PROBLEM STATEMENT: Arrange every line below as a Markdown table with two columns, "No." for the row number and "Line" for the line itself, leaving out any blank lines.

PROVIDED DATA:
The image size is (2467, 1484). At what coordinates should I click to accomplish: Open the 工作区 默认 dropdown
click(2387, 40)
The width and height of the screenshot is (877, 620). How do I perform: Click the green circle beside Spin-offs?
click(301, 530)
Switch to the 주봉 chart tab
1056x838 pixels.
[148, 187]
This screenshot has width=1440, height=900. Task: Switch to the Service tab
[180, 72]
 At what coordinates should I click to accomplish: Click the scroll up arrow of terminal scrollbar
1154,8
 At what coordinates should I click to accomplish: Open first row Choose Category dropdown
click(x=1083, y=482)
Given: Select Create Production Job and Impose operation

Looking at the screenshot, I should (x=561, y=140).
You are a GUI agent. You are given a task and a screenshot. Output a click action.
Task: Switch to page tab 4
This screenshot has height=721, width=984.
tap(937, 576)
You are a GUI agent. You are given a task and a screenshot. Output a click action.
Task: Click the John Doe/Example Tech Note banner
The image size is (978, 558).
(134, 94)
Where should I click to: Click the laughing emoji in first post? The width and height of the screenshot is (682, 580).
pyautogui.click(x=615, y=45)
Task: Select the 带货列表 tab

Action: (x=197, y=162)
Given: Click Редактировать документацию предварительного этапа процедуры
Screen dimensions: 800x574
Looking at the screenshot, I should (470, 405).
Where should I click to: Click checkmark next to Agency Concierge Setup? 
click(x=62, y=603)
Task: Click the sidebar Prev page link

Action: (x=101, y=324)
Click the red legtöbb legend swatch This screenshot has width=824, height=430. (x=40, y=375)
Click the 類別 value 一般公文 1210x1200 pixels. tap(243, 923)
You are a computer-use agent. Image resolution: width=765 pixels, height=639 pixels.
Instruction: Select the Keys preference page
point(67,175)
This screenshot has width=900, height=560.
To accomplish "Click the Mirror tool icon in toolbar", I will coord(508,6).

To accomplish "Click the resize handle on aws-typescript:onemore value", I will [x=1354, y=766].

REPLY:
| No. | Line |
|---|---|
| 1 | The image size is (2467, 1484). At what coordinates should I click to accomplish: Open the 工作区 默认 dropdown |
| 2 | click(2387, 40) |
| 3 | The width and height of the screenshot is (877, 620). How do I perform: Click the green circle beside Spin-offs? |
| 4 | click(301, 530) |
| 5 | Switch to the 주봉 chart tab |
| 6 | 1056x838 pixels. |
| 7 | [148, 187] |
| 8 | This screenshot has width=1440, height=900. Task: Switch to the Service tab |
| 9 | [180, 72] |
| 10 |  At what coordinates should I click to accomplish: Click the scroll up arrow of terminal scrollbar |
| 11 | 1154,8 |
| 12 |  At what coordinates should I click to accomplish: Open first row Choose Category dropdown |
| 13 | click(x=1083, y=482) |
| 14 | Given: Select Create Production Job and Impose operation |
| 15 | Looking at the screenshot, I should (x=561, y=140). |
| 16 | You are a GUI agent. You are given a task and a screenshot. Output a click action. |
| 17 | Task: Switch to page tab 4 |
| 18 | This screenshot has height=721, width=984. |
| 19 | tap(937, 576) |
| 20 | You are a GUI agent. You are given a task and a screenshot. Output a click action. |
| 21 | Task: Click the John Doe/Example Tech Note banner |
| 22 | The image size is (978, 558). |
| 23 | (134, 94) |
| 24 | Where should I click to: Click the laughing emoji in first post? The width and height of the screenshot is (682, 580). |
| 25 | pyautogui.click(x=615, y=45) |
| 26 | Task: Select the 带货列表 tab |
| 27 | Action: (x=197, y=162) |
| 28 | Given: Click Редактировать документацию предварительного этапа процедуры |
| 29 | Screen dimensions: 800x574 |
| 30 | Looking at the screenshot, I should (470, 405). |
| 31 | Where should I click to: Click checkmark next to Agency Concierge Setup?  |
| 32 | click(x=62, y=603) |
| 33 | Task: Click the sidebar Prev page link |
| 34 | Action: (x=101, y=324) |
| 35 | Click the red legtöbb legend swatch This screenshot has width=824, height=430. (x=40, y=375) |
| 36 | Click the 類別 value 一般公文 1210x1200 pixels. tap(243, 923) |
| 37 | You are a computer-use agent. Image resolution: width=765 pixels, height=639 pixels. |
| 38 | Instruction: Select the Keys preference page |
| 39 | point(67,175) |
| 40 | This screenshot has width=900, height=560. |
| 41 | To accomplish "Click the Mirror tool icon in toolbar", I will coord(508,6). |
| 42 | To accomplish "Click the resize handle on aws-typescript:onemore value", I will [x=1354, y=766]. |